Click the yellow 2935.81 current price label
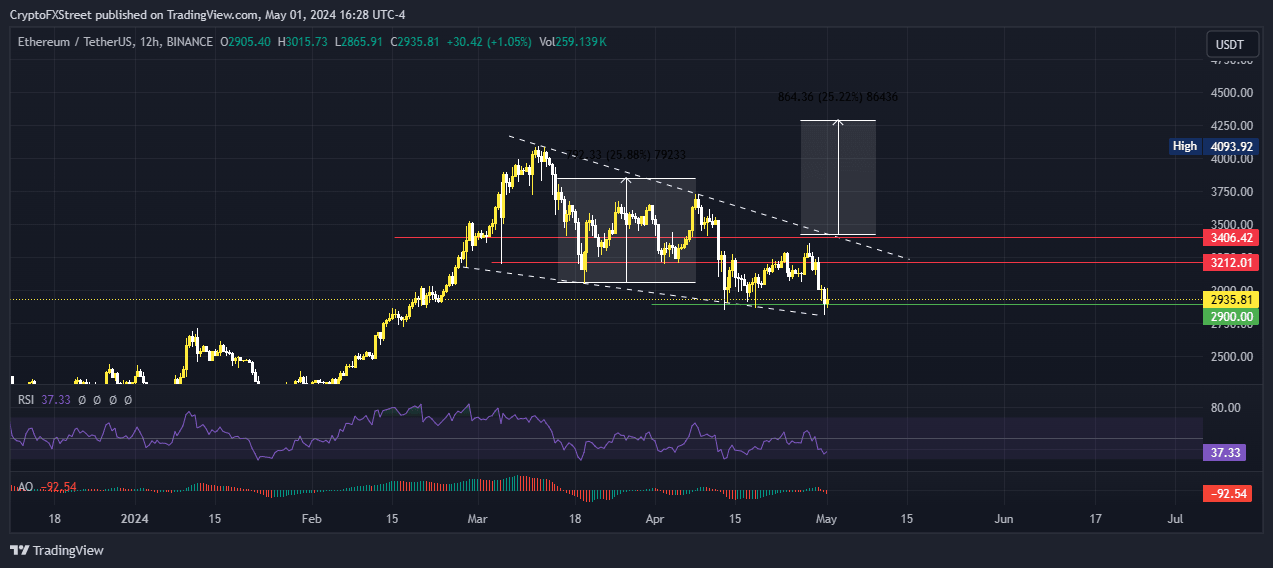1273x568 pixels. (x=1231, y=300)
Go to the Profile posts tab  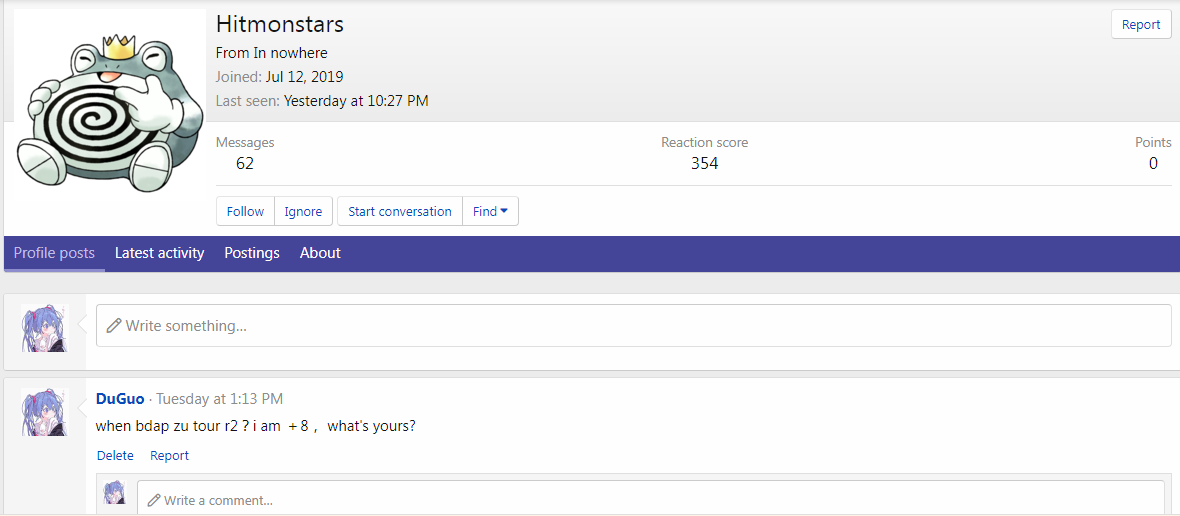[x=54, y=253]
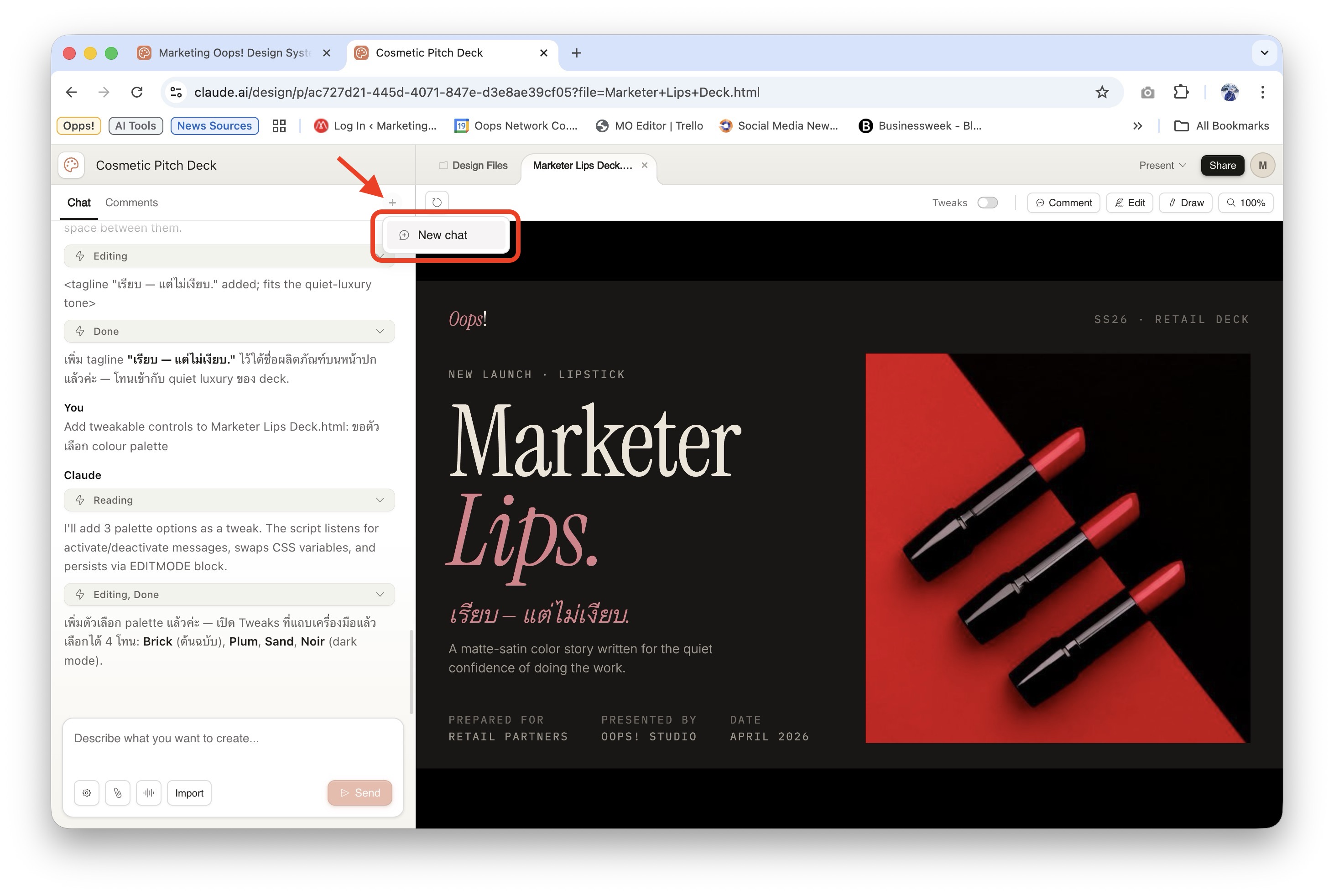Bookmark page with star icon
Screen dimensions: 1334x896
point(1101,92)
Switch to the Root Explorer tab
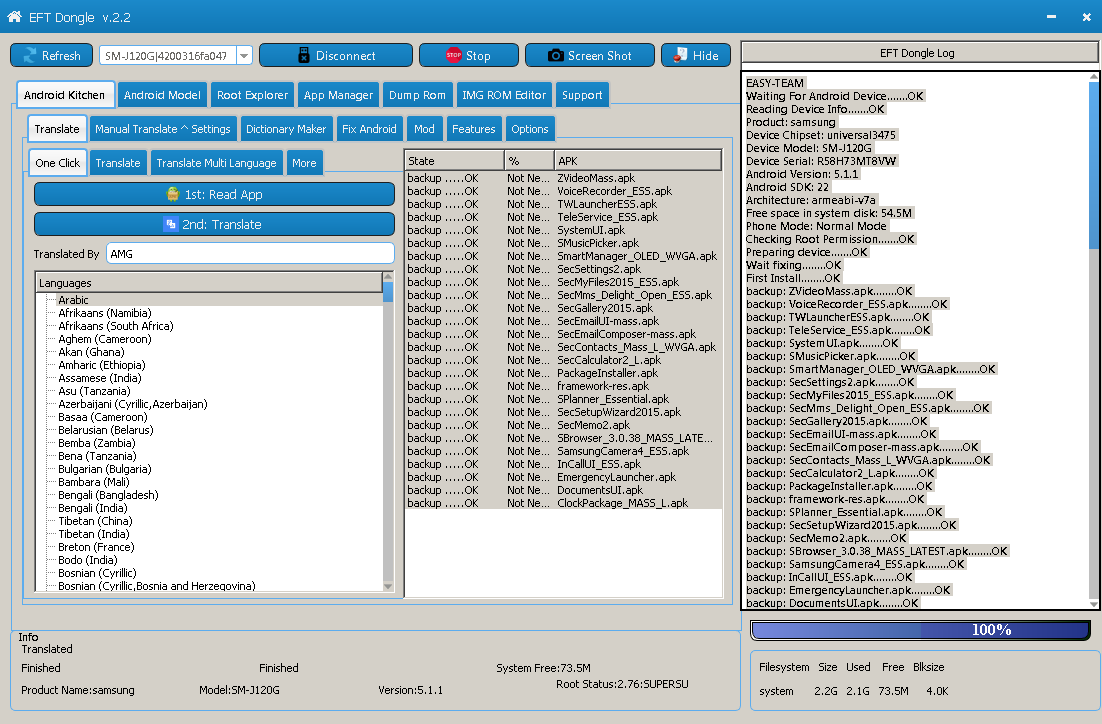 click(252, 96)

******

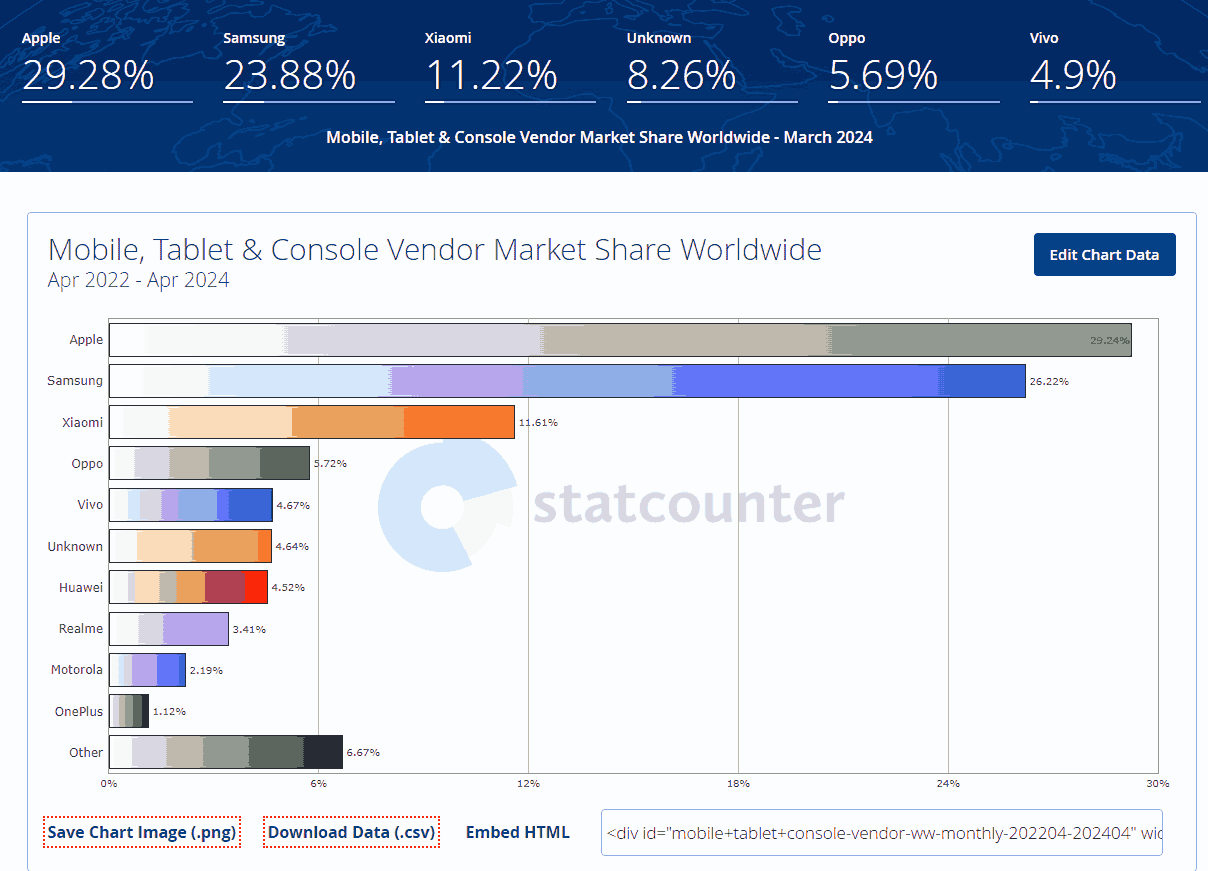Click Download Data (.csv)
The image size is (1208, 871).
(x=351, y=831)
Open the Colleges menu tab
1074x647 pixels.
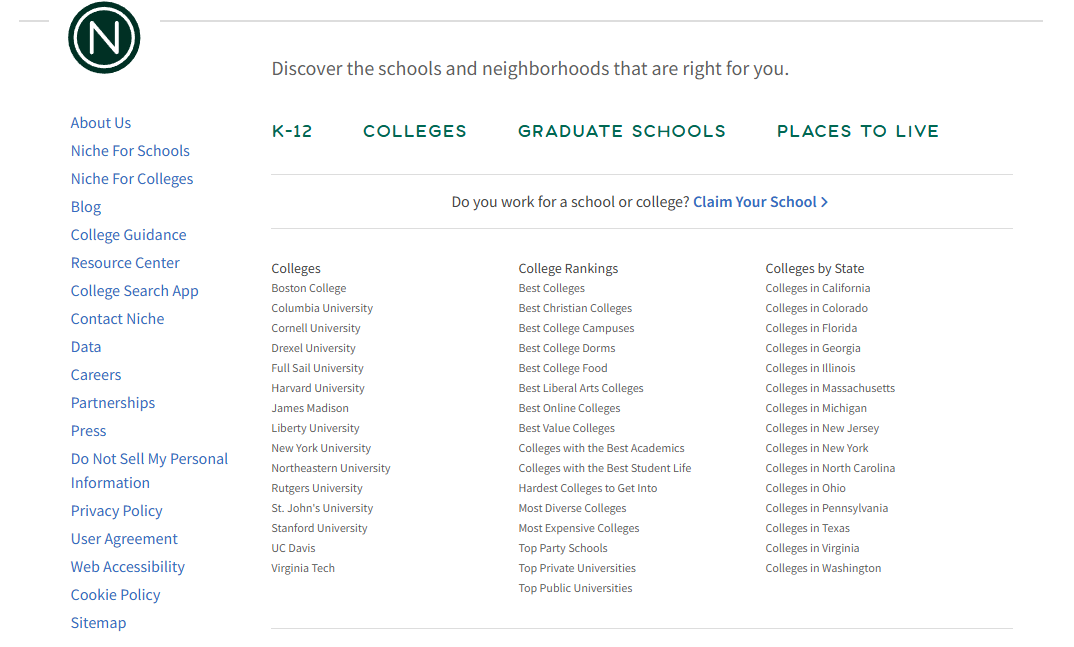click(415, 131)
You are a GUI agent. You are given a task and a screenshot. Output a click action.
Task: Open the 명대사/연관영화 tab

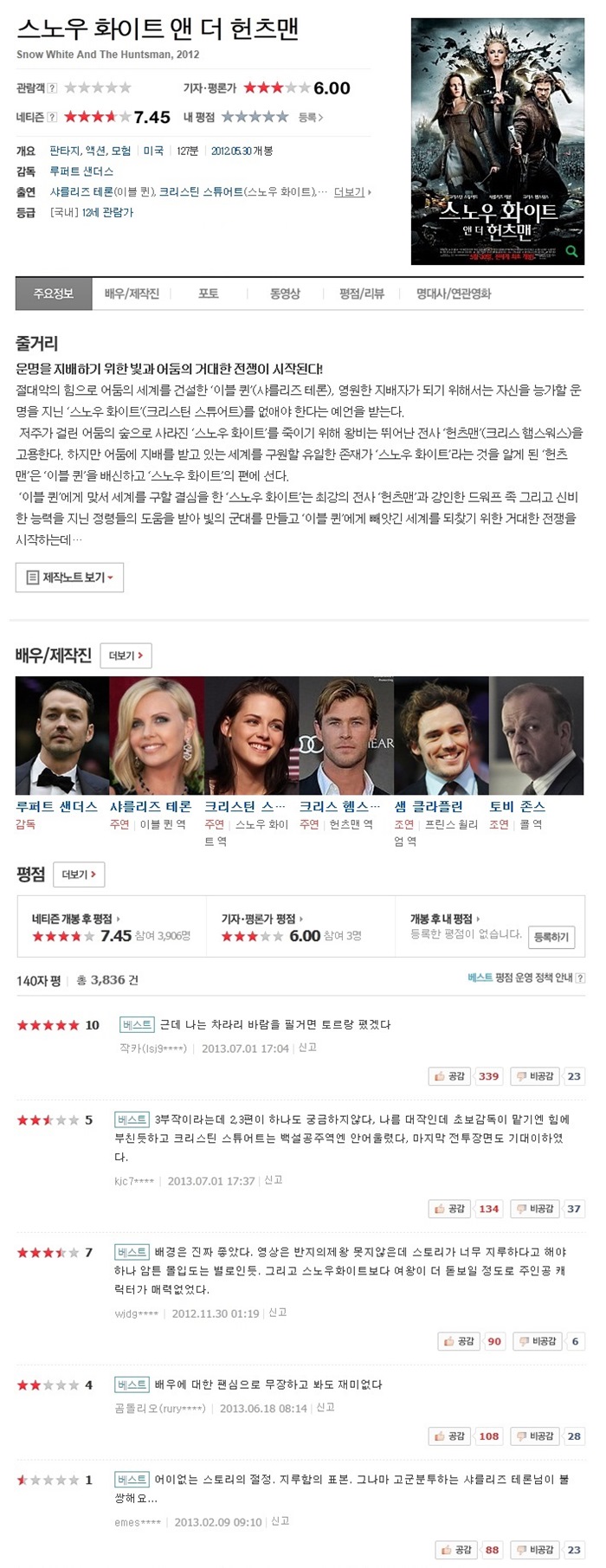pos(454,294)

******

Render the part that opens with the line containing "Open the Colleges menu tab" and closes with the line containing "pos(454,294)" as a Markdown table with the columns Row and Line, numbering each line and skipping blank ones. Leave the pictures out.

▶ _Completed exercise_:
| Row | Line |
|---|---|
| 1 | Open the Colleges menu tab |
| 2 | 1074x647 pixels. |
| 3 | click(415, 131) |
| 4 | You are a GUI agent. You are given a task and a screenshot. Output a click action. |
| 5 | Task: Open the 명대사/연관영화 tab |
| 6 | pos(454,294) |